Егор купил книги с полным восторгом, и, почувствовав этот восторг, паршивец лаборант тут же выторговал себе пятницу, мол, надо к тетке в деревне картошку сажать, а я-де потом отработаю. Егор знал, что ничего Мишка не отработает, он и в рабочие дни умудряется шататься без дела, но дал слабину — отпустил. Все равно мастерские заказ сорвали, и на пятницу простой заранее запланирован.
«Жалок тот, — пишет Монтень, — кто не имеет у себя дома местечка…» Ну, такого местечка, где можно чувствовать себя дома и спрятаться от чужих глаз. У Монтеня было такое местечко — библиотека в башне, круглая, открытая всем ветрам комната, шестнадцать шагов в диаметре, пять стеллажей книг, а из окон «прекрасные далекие виды». Интересно, как это звучит по-французски.
Сейчас библиотеку в замковой башне не купишь, не построишь, не обретешь. Но хотя бы свою комнату, свою дверь, свой ключ, который ты вставишь в замочную скважину — и ты один… не для одиночества, для отдохновения.
Если все это Алешке рассказать, он не поймет, более того, не одобрит. «Я стадный, — говорит Алексей, — я в коллективе жить хочу».

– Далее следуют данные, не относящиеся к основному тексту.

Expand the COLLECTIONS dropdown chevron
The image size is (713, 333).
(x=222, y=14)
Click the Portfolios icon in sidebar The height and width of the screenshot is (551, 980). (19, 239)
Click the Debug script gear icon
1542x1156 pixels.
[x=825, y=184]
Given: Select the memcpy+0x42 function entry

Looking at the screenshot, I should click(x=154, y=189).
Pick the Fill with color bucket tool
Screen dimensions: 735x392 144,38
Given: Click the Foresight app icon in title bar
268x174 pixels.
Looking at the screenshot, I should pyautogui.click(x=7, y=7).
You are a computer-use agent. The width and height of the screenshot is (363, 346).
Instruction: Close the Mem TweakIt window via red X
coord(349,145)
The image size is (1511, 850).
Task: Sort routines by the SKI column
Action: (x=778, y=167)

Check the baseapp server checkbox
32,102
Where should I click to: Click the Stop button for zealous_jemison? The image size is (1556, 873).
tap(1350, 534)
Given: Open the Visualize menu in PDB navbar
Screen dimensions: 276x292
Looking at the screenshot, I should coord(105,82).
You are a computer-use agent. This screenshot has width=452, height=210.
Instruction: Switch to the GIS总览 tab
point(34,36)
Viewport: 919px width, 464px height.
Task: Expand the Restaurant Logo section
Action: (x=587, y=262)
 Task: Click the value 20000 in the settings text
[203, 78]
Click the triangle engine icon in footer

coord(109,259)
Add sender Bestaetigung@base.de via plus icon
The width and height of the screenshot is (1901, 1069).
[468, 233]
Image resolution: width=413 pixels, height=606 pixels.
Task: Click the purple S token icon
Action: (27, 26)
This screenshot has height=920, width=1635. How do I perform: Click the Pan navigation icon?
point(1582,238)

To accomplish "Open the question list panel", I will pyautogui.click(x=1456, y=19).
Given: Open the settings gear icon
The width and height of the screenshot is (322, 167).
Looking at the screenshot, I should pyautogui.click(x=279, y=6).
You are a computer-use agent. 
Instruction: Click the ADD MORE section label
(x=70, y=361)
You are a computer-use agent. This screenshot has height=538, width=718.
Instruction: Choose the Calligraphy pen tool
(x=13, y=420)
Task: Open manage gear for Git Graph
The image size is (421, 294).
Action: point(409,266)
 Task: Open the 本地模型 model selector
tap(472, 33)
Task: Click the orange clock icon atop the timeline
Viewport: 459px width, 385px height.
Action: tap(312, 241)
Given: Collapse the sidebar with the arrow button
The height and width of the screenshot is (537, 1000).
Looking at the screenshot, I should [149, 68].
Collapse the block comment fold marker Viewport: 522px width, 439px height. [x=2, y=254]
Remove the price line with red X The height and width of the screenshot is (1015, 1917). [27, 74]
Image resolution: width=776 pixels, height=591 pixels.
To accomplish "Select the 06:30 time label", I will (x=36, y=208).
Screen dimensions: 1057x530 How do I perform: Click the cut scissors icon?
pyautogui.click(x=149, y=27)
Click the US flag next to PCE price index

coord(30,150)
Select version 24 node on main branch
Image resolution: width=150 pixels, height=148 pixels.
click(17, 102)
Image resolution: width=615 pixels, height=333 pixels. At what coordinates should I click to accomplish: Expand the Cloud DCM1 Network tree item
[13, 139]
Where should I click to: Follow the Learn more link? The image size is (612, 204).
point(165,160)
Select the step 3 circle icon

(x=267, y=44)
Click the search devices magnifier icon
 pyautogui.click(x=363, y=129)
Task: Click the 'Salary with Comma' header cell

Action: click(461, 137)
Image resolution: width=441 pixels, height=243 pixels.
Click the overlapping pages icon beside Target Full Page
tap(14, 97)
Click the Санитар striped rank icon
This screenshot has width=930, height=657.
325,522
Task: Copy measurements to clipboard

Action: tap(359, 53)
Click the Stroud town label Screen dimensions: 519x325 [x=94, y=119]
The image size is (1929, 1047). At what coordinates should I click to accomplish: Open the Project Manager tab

Он тоже согласен жить в коллективе, если коллектив состоит из Алексея, Пашки и Марины-легендарной, а если в этот коллектив Молодой затешется? Ишь, косит глазом, боится, как бы еще не было вопросов про пещеру Белую.
Маши кистью, Молодой, я тебя с кровли гнать не буду. Нам к апостолам Петру и Павлу надо поспеть, и в этом я вижу свою порядочность. Деньги можно и рядом с бесом зарабатывать, но в горы я с тобой не пойду и товарища не пущу. Доработаем мы с тобой и расплюемся. Но на прощанье я тебе скажу… Разные у нас с тобой дороги, Молодой. Тебе все ясно — вперед и выше, только бы урвать от жизни побольше. Здоровое тело, здоровый дух и не замутненное совестью сознание.